Received-SPF: pass (google.com: domain of linux-kernel-owner@vger.kernel.org designates 23.128.96.18 as permitted sender) client-ip=23.128.96.18;
Subject: Re: [PATCH 3/3] blk-mq: Use llist_head for blk_cpu_done
To:     Christoph Hellwig <hch@infradead.org>,
        Sebastian Andrzej Siewior <bigeasy@linutronix.de>
Cc:     Jens Axboe <axboe@kernel.dk>, linux-block@vger.kernel.org,
        Thomas Gleixner <tglx@linutronix.de>,
        David Runge <dave@sleepmap.de>, linux-rt-users@vger.kernel.org,
        linux-kernel@vger.kernel.org,
        Peter Zijlstra <peterz@infradead.org>,
        Daniel Wagner <dwagner@suse.de>, Mike Galbraith <efault@gmx.de>
References: <20201029131212.dsulzvsb6pahahbs@linutronix.de>
 <20201029140536.GA6376@infradead.org>
 <20201029145623.3zry7o6nh6ks5tjj@linutronix.de>
 <20201029145743.GA19379@infradead.org>
 <d2c15411-5b21-535b-6e07-331ebe22f8c8@grimberg.me>
 <20201029210103.ocufuvj6i4idf5hj@linutronix.de>
 <deb40e55-d228-06c8-8719-fc8657a0a19b@grimberg.me>
 <20201031104108.wjjdiklqrgyqmj54@linutronix.de>
 <3bbfb5e1-c5d7-8f3b-4b96-6dc02be0550d@kernel.dk>
 <20201102095533.fxc2xpauzsoju7cm@linutronix.de>
 <20201102181238.GA17806@infradead.org>
From:   Sagi Grimberg <sagi@grimberg.me>
Message-ID: <75970f9d-7e59-5fba-280a-d0d935fc4d2f@grimberg.me>
Date:   Wed, 4 Nov 2020 11:15:27 -0800
User-Agent: Mozilla/5.0 (X11; Linux x86_64; rv:68.0) Gecko/20100101
 Thunderbird/68.10.0
MIME-Version: 1.0
In-Reply-To: <20201102181238.GA17806@infradead.org>
Content-Type: text/plain; charset=utf-8; format=flowed
Content-Language: en-US
Content-Transfer-Encoding: 7bit
Precedence: bulk


>>> There really aren't any rules for this, and it's perfectly legit to
>>> complete from process context. Maybe you're a kthread driven driver and
>>> that's how you handle completions. The block completion path has always
>>> been hard IRQ safe, but possible to call from anywhere.
>>
>> I'm not trying to put restrictions and forbidding completions from a
>> kthread. I'm trying to avoid the pointless softirq dance for no added
>> value.

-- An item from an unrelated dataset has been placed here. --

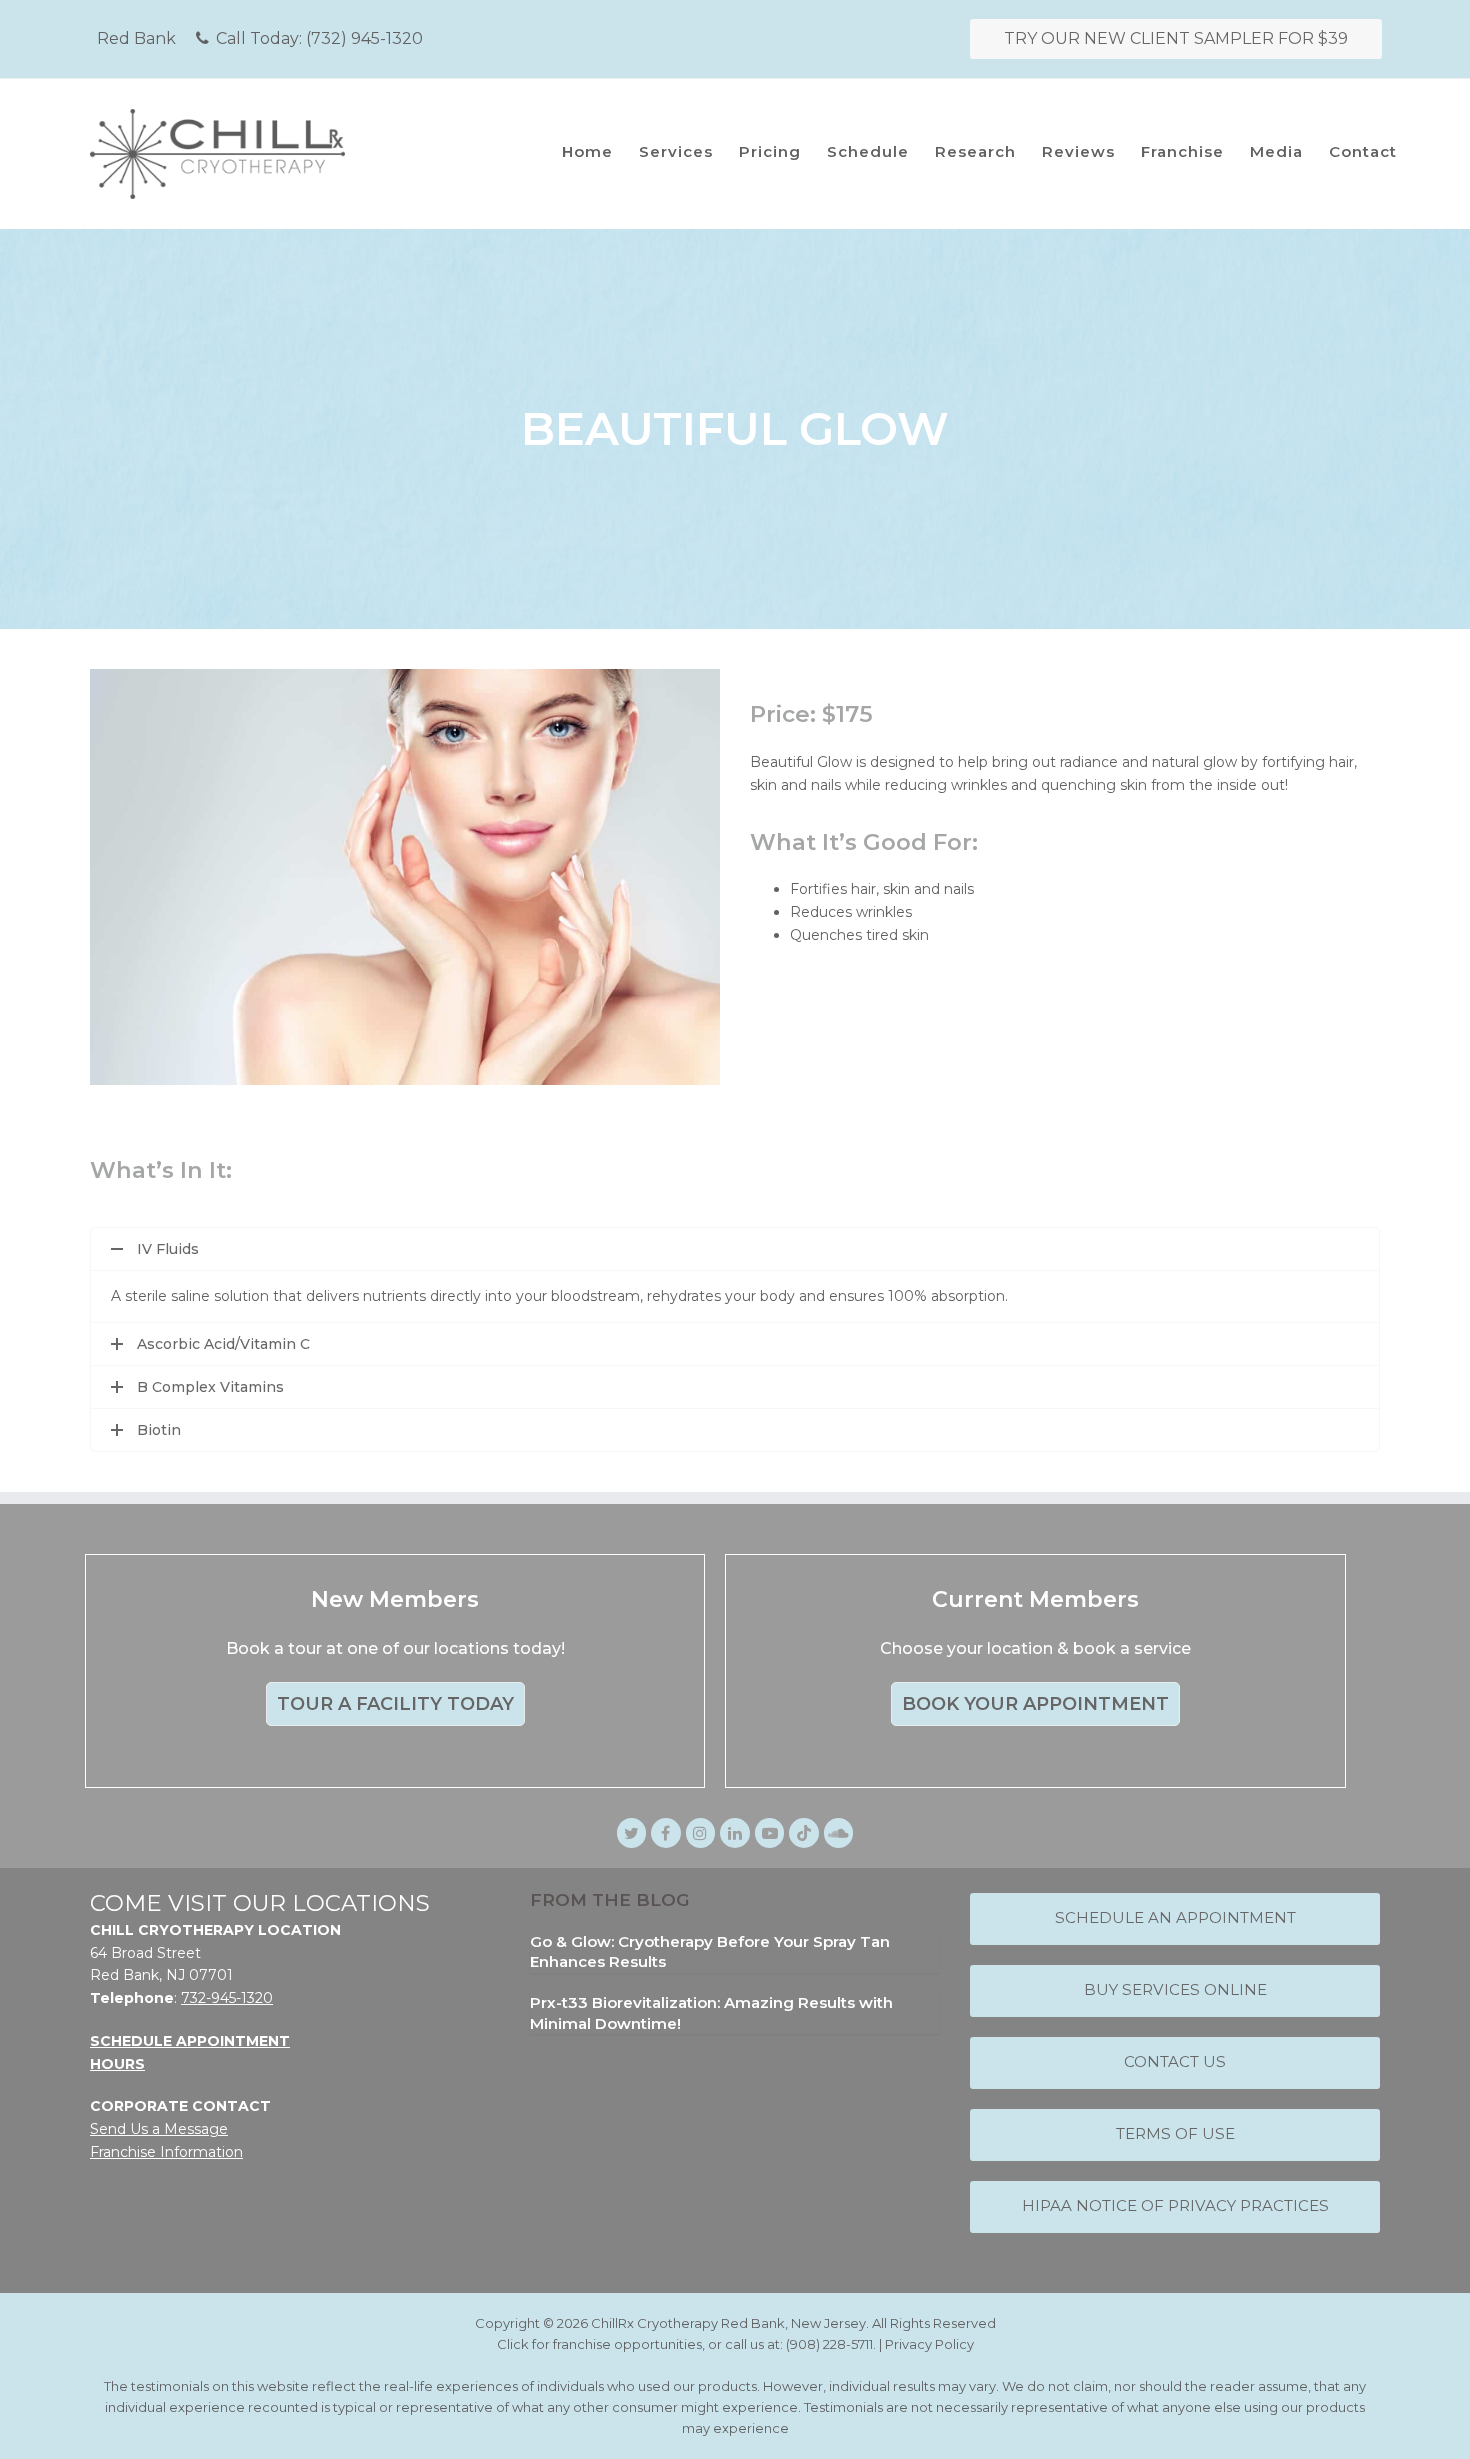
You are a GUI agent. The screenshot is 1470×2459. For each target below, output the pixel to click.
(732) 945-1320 (364, 38)
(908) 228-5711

We could:
> 
>> to not break that assumption you just mentioned and provide
>> |static inline void blk_mq_complete_request_local(struct request *rq)
>> |{
>> |                 rq->q->mq_ops->complete(rq);
>> |}
>>
>> so that completion issued from from process context (like those from
>> usb-storage) don't end up waking `ksoftird' (running at SCHED_OTHER)
>> completing the requests but rather performing it right away. The softirq
>> dance makes no sense here.
> 
> Agreed.  But I don't think your above blk_mq_complete_request_local
> is all that useful either as ->complete is defined by the caller,
> so we could just do a direct call.  Basically we should just
> return false from blk_mq_complete_request_remote after updating
> the state when called from process context.

Agreed.

> But given that IIRC
> we are not supposed to check what state we are called from
> we'll need a helper just for updating the state instead and
> ensure the driver uses the right helper.  Now of course we might
> have process context callers that still want to bounce to the
> submitting CPU, but in that case we should go directly to a
> workqueue or similar.

This would mean that it may be suboptimal for nvme-tcp to complete
requests in softirq context from the network context (determined by
NIC steering). Because in this case, this would trigger workqueue
schedule on a per-request basis rather than once per .data_ready
call like we do today. Is that correct?

It has been observed that completing commands in softirq context
(network determined cpu) because basically the completion does
IPI + local complete, not IPI + softirq or IPI + workqueue.

> Either way doing this properly will probabl involve an audit of all
> drivers, but I think that is worth it.

Agree.